Children learn life lessons through play. If they always win when they play, they aren't learning how to lose. So he needs to learn this when he is playing games - be it soccer, basketball or monopoly. Let him lose... Let him learn. It's far nicer to learn through play, than to go through life "winning" all the time, only to discover that the real world sucks because you didn't get that job/ into that university etc. He also needs to learn that winning comes at a price. That price is desire, hard work and sacrifice. He clearly has the urge to win - good for him. But make him work for it. Teach him that hard work and sacrifice = success, not tantrums and sulking. The reward for him will also taste that much sweeter if he has really earned it. X

This is also an opportunity for him to learn empathy for the person who loses when he wins. Empathy is an important part of development. I have b/g twins and the girl is just brutal to her brother; and on the playground, she establishes dominance early by hitting the first child she encounters. Someone recommended we read this article: http://childparenting.about.com/od/socialdevelopment/a/teach_empathy_and_emotional_intelligence.htm

Apparently learning empathy also helps the kids to learn about self control. We're working on it. It's not easy but I can see her occasionally hugging her brother now where in the past she'd only get that close to grab his collar and take him down like a pro wrestler.

Good luck. I've loved reading about your kids and your lives on the other side of the world for many, many years now.

I think this is one of those things that you have to wait until the child reaches a certain age before they achieve the level of empathy that will make them a good loser. I'm not saying that you shouldn't try... just that you shouldn't get stressed if your child seems to struggle with it for a year or two.

We have a rule of always shaking each other by the hand and saying: "Good game!" after everything we play, regardless of who plays or loses. We sometimes do congratulations to the winner, but that's not hard and fast. The "Good game!" handshake is a must.

Most of what we play is stuff like Snakes and Ladders where you don't have a lot of control over who wins.
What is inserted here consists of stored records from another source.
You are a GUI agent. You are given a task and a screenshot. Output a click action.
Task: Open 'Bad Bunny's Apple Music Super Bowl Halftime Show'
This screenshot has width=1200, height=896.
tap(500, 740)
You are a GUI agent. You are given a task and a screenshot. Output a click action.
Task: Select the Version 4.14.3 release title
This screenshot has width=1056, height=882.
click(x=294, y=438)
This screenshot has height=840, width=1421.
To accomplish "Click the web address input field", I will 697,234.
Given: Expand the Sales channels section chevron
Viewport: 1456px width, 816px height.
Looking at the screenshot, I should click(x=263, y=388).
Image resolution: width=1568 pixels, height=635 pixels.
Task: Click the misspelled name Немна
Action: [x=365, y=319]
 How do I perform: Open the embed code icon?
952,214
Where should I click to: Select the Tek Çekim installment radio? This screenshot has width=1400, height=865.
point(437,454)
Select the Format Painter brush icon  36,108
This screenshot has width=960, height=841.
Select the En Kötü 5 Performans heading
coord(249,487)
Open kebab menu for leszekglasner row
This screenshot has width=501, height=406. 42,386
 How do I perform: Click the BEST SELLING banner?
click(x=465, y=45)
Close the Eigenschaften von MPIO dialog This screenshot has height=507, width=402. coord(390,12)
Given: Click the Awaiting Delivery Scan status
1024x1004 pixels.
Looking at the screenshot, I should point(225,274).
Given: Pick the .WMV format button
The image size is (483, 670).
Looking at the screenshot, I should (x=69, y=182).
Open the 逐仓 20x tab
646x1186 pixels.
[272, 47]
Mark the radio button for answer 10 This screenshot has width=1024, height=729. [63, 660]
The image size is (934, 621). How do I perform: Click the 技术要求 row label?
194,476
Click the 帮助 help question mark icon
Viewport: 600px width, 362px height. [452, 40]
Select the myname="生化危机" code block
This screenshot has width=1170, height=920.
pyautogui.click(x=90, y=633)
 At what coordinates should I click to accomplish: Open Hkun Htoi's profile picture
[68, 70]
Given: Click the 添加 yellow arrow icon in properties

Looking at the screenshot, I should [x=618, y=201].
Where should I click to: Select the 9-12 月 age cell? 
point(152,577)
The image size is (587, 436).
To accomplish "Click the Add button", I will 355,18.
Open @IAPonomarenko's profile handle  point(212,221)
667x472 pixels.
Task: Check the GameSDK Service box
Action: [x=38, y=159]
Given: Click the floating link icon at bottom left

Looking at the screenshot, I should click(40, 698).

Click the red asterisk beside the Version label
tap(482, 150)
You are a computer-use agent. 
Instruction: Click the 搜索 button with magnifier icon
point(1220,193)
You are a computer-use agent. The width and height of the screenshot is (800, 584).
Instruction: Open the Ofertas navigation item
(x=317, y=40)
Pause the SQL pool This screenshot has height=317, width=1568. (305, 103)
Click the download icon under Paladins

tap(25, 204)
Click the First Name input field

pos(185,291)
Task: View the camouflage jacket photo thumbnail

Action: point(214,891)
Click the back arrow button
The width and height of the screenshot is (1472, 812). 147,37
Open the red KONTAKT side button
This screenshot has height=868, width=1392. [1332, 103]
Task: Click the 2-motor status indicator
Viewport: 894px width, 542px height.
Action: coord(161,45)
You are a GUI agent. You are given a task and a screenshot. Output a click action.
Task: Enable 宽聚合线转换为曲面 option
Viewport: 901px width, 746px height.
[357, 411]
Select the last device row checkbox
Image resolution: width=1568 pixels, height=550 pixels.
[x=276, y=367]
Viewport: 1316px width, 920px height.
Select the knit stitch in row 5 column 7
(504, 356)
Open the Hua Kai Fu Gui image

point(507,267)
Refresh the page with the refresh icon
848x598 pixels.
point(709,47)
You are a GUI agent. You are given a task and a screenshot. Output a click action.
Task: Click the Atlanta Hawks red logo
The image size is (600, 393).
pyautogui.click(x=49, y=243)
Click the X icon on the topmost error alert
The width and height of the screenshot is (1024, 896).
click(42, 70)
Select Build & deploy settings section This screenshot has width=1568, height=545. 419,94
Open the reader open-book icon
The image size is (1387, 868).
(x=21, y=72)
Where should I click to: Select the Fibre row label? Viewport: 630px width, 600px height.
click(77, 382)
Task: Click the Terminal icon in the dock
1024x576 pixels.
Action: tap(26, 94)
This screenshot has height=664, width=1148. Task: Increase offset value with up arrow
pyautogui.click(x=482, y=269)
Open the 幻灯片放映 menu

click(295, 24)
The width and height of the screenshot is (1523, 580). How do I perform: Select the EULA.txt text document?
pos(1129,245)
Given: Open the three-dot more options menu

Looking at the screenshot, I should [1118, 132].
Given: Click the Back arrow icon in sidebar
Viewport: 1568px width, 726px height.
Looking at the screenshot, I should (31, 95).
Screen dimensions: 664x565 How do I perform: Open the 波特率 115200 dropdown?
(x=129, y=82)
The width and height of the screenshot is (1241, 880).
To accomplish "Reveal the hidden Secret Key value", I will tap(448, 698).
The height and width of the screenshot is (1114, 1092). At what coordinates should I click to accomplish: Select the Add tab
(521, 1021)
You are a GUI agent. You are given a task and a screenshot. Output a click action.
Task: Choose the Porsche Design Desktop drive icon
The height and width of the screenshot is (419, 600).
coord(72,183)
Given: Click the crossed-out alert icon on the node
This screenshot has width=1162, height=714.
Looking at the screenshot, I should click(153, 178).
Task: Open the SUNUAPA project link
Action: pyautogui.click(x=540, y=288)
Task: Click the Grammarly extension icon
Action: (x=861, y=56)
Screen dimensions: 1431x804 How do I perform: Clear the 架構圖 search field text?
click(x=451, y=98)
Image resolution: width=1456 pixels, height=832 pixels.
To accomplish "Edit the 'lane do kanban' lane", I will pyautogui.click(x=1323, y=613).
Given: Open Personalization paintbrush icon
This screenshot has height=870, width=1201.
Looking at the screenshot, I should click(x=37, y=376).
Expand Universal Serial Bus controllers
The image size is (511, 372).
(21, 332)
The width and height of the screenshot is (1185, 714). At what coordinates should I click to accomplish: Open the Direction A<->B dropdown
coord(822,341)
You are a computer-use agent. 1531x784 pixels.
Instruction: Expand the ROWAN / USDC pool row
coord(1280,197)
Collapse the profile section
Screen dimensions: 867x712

I do fudge things occasionally to increase my son's chance of winning, but I won't give him the win. He can get cross if he loses, and I try to keep it from escalating.... pretty much comparable to your basketball story.

With my knucklehead I was advised to play board and card games.
There is a very specific set of rules that everyone has to adhere to so everyone is on an equal footing, and at the first sign of a tantrum or losing badly the game is packed away and no-one gets to play any more. No drama, no repercussions, no ceremony.
And it doesn't have to be Monopoly, you can play snap for 20 minutes a day and learn the same lesson. Card games like "Go Fish" and board games like "Ludo" allow for a little bit of strategy too.

I think that there is a lot of good advice here but I think an obvious point has been missed- you want to put the emphasis on the fun of playing rather than the outcome, especially at this age. The important thing is to enjoy playing. At the end of a game, don't congratulate the winner and comfort the loser, but immediately ask, 'Did you have fun? Great! So did I. Do you want to play again?' I think it is a lesson that has a few variations, eg birthday parties are about having fun with friends, not about the presents. It is important to play games a bit everyday and show them how you can laugh just as hard when you lose as you do when you win. Its the attitude that you enjoy the time with them most of all and the result is totally unimportant.

Some good tips amongst the comments here (I shall be taking note of them).

My boy is not the most gracious in defeat, but I still stick to not letting him win, and I am not rising to the negative behaviour. Not giving him any attention for it, and ignoring his wailing completely. Then the next time he wants to play a game, I remind him that it's okay to lose, some one has to, and that you should be happy for whoever does win. That I'm not playing if he's not prepared to accept that at the beginning. It doesn't wash every time but I think it is working.

I found sports, and in particular, cricket and hockey taught me to be better in defeat. They are much more civilised sports (in general) where - while competitive - there is generally an ethos of embracing the opposition and supporting one another after a poor performance. I played in a hockey game recently where one of our younger players was going to refuse to shake hands at the end of the game (one of the opposition had kicked a ball in for a goal, which isn't allowed, but had claimed the goal, bit like claiming a catch when the ball has bounced in cricket). However at the final whistle I asked this youngster what it would make him if he didn't shake hands with the opposition. He'd be a saw loser. Thus he shook hands, and learnt from it, as in it wasn't behaviour he wanted to emulate.

Think what I'm trying to say is that it is a continual lesson from birth.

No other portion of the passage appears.